Why CAF has high context switch and low instructions per cycle using perf stat?

actor-framework / actor-framework

An Open Source Implementation of the Actor Model in C++

http://actor-framework.org/

BSD 3-Clause "New" or "Revised" License

3.2k stars 544 forks source link

Why CAF has high context switch and low instructions per cycle using perf stat? #752

Closed xiaoming-qxm closed 6 years ago

xiaoming-qxm commented 6 years ago

I am using CAF to port a MPI program into an actor-based one. It's no surprise to find that the speed of actor-based program is faster than MPI's.

However when I use perf stat to profiling them, I found that actor-based program has higher context switch and lower instructions per cycle than original MPI's version which don't make sense.

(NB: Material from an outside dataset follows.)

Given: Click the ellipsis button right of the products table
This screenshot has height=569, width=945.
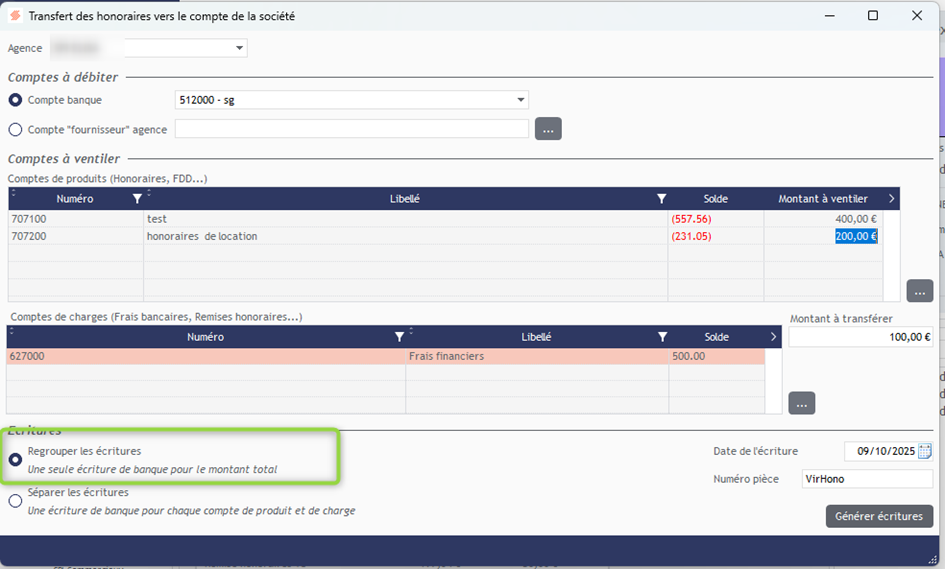Looking at the screenshot, I should point(919,291).
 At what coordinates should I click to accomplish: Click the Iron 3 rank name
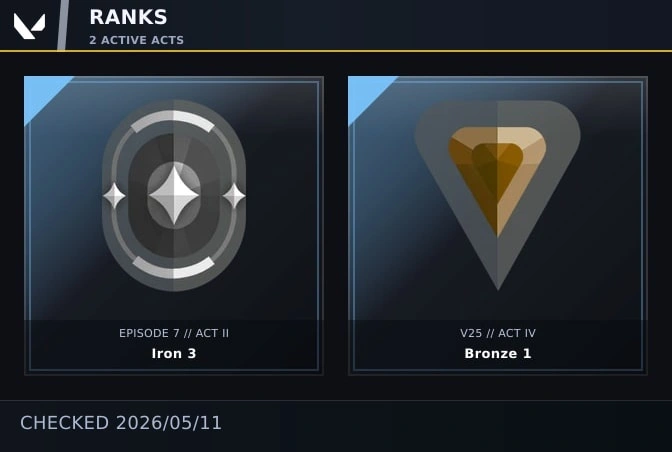tap(174, 353)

Moreover I also profiled the caf dining_philosophers example and also find the same problem.

I am running on Ubuntu 18.04
CAF version: 0.15.7
Linux kernel version: 4.15

Below is the result:

Neverlord commented 6 years ago

CAF starts a thread pool on startup. Per default, it starts 2 * thread::hardware_concurrency() threads. "Overbooking" the cores pays out for most applications, since CPUs can switch to other actors while the current one waits for memory. Also, we use a work-stealing policy that periodically tries stealing tasks if a worker becomes idle. You could tweak the number of workers, stealing intervals, etc. to see if you are just measuring background noise here.

xiaoming-qxm commented 6 years ago

Which 2 * thread::hardware_concurrency() threads you are mentioned for? I just find the following code in the CAF source code and I think it just starts thread::hardware_concurrency() threads. Is these some thing I am missing? Are you also include the timer and logger background threads?

In abstract_coordinator.cpp:

num_workers_ = get_or(cfg, "scheduler.max-threads", sr::max_threads);

In defaults.cpp

const size_t max_threads = std::max(std::thread::hardware_concurrency(), 4u);

In coordinator.cpp

auto num = num_workers();
for (auto& w : workers_)
      w->start();

Neverlord commented 6 years ago

Hm, seems like I should double-check my facts more often.

Are you also include the timer and logger background threads?

No, just a mistake on my end. However, the middleman also starts two threads: one for the middleman actor and one for the multiplexer.

xiaoming-qxm commented 6 years ago

@Neverlord Why CAF mailbox is implemented by blocking_actor? When I debugged my program, I got the following output:

caf::intrusive::lifo_inbox<caf::blocking_actor::mailbox_policy>::...
caf::blocking_actor::receive_impl
... ...

Neverlord commented 6 years ago

I'm not sure what you mean. Both "versions" of actors (scheduled and blocking) use caf::intrusive::lifo_inbox. They merely instantiate the mailbox with different policies. For example, blocking actors don't have separate queues for streaming-related messages.